Küreselleşmenin etkisiyle ulus devletler zayıflatmakta; fakat milletler varlıklarını sürdürmektedirler. Katalunya veya Katalonya (Catalunya) İspanya’nın kuzey doğusunda bulunan özerk bir bölgedir. Bu bölge ulus devlete sahip olmadan milliyetçi olunabileceğine örnek teşkil eder.

Modern ulus devletler, Weber’in de belirttiği gibi belirli bir alan (toprak) üzerindeki şiddet kullanma tekelini elinde bulunduran devlettir. Ulus devletler kapitalizmin sermaye birikimini sağlamaya yönelik hukuksal, ideolojik, siyasal örgütlenme biçimleri olarak ortaya çıkmışlardır.

Buna göre küreselleşme süreciyle birlikte ulus devletler egemenliklerini yitirmeye başlamıştır. Sermaye, mal, hizmetler, iletişim, teknoloji, enformasyon akışları devletin toplumsal alan üzerindeki kontrol yeteneğini ortadan kaldırma eğilimi taşımaktadır. Ağ devleti, sermayenin küreselleşmesi, çok taraflı iktidar yapılarının oluşması ve merkezî otoritenin yerel ve bölgesel yönetimlere kayması anlamına gelmekte ve yeni bir iktidar biçimini ifade etmektedir.

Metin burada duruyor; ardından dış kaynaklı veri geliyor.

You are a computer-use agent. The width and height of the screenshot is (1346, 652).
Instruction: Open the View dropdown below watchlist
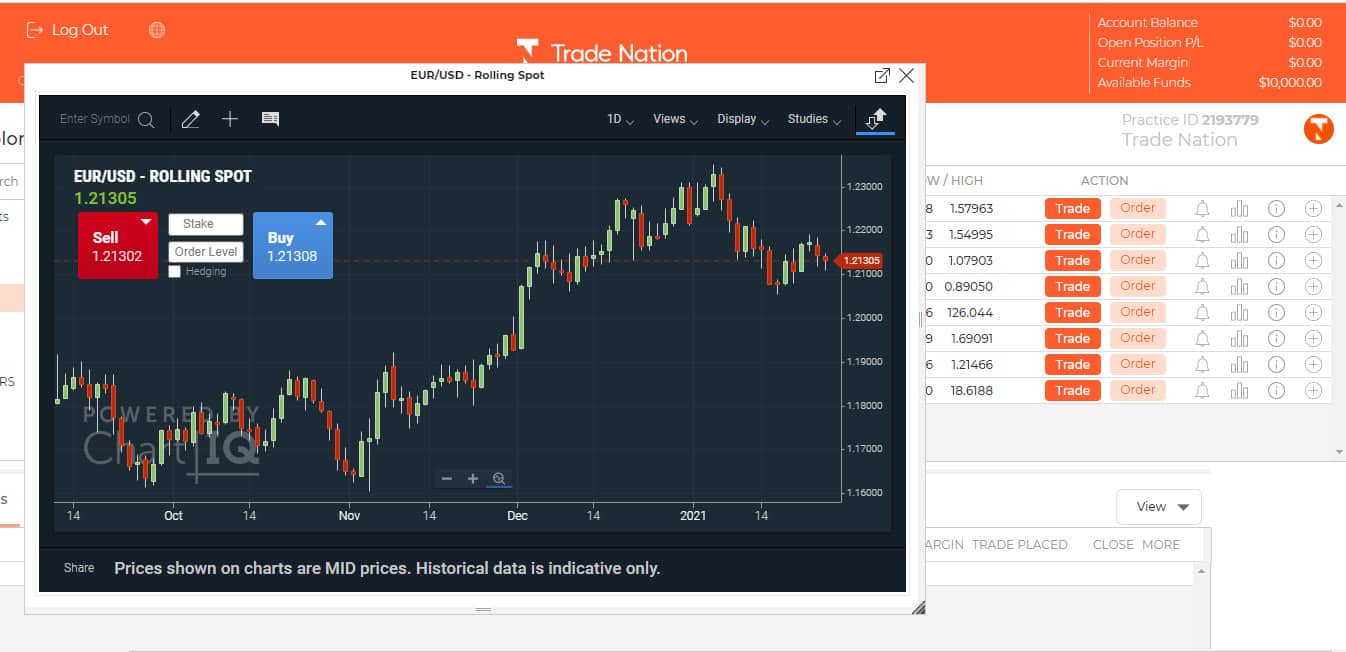coord(1158,507)
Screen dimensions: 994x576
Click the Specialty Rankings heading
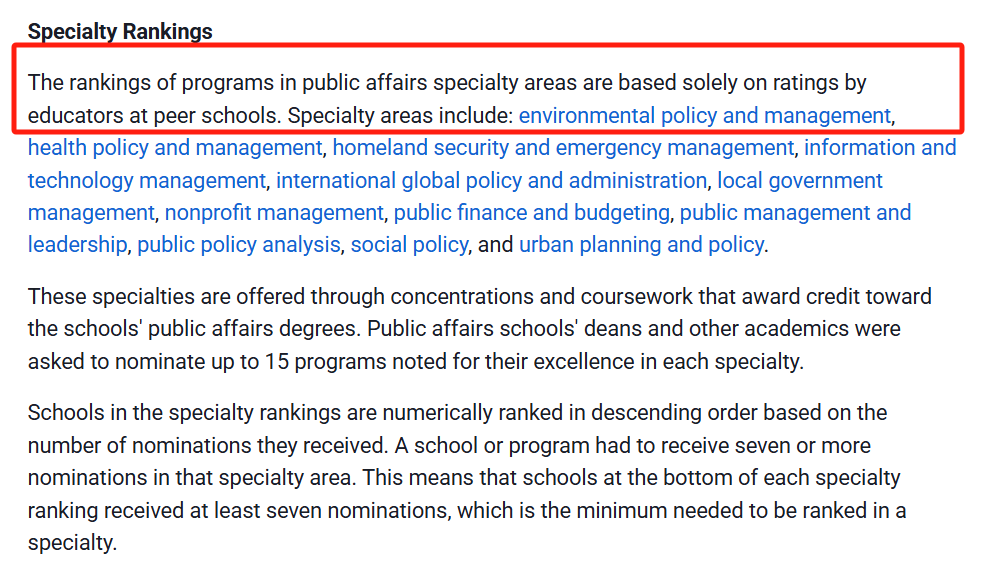point(120,31)
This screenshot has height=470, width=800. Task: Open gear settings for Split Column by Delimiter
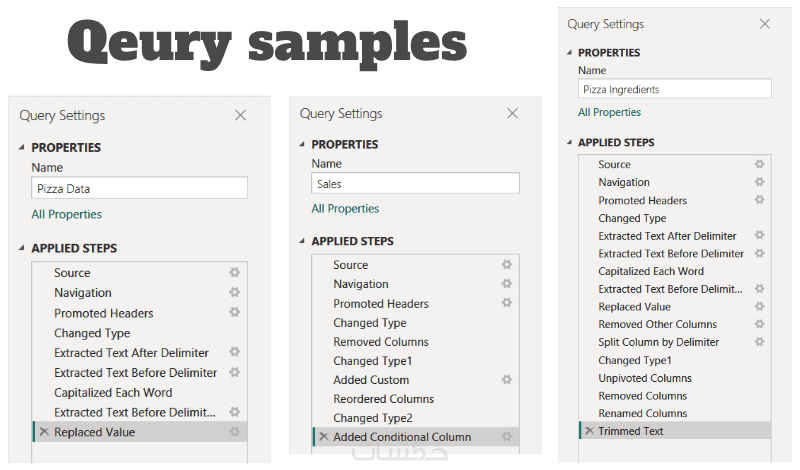[x=759, y=342]
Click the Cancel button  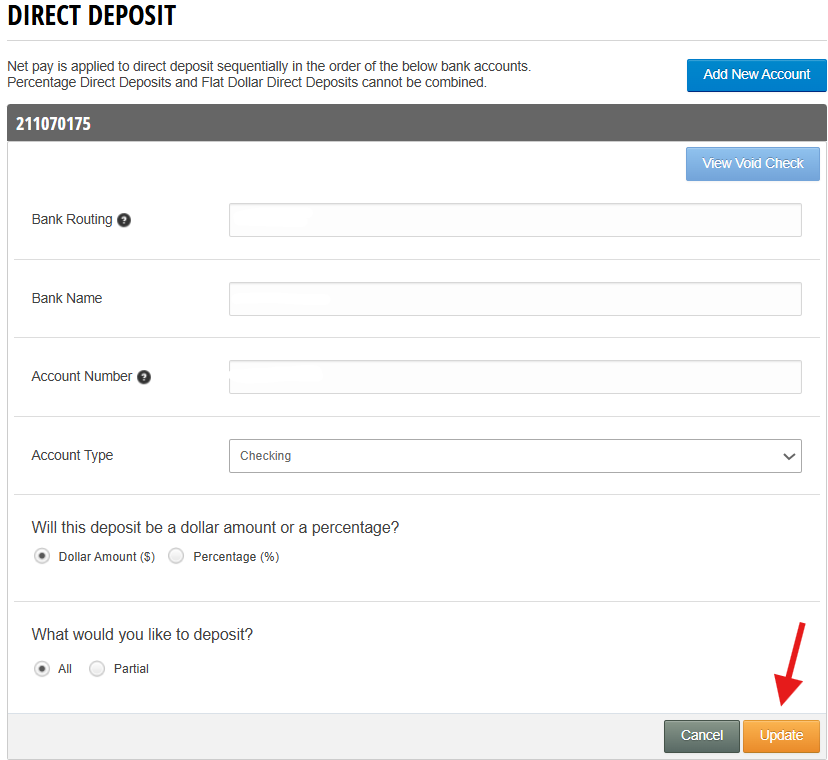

Ağ toplumuna getirilen en önemli eleştirilerden ilki, ağlar oluşturma mantığının ve ağın merkezsiz hiyerarşi gerektirmeyen yatay ilişkiler mantığının zorunlu olarak hiyerarşileri ortadan kaldırmayacağıdır. İkinci eleştiri; ağın merkezî ortadan kaldırdığı düşüncesinin gerçeği yansıtmadığıdır. Buna göre küreselleşme beraberinde sermayenin rahatça dünya ölçeğinde dolaşımını sağlamakla birlikte, sermaye hâlâ ulus devletlere bağımlıdır.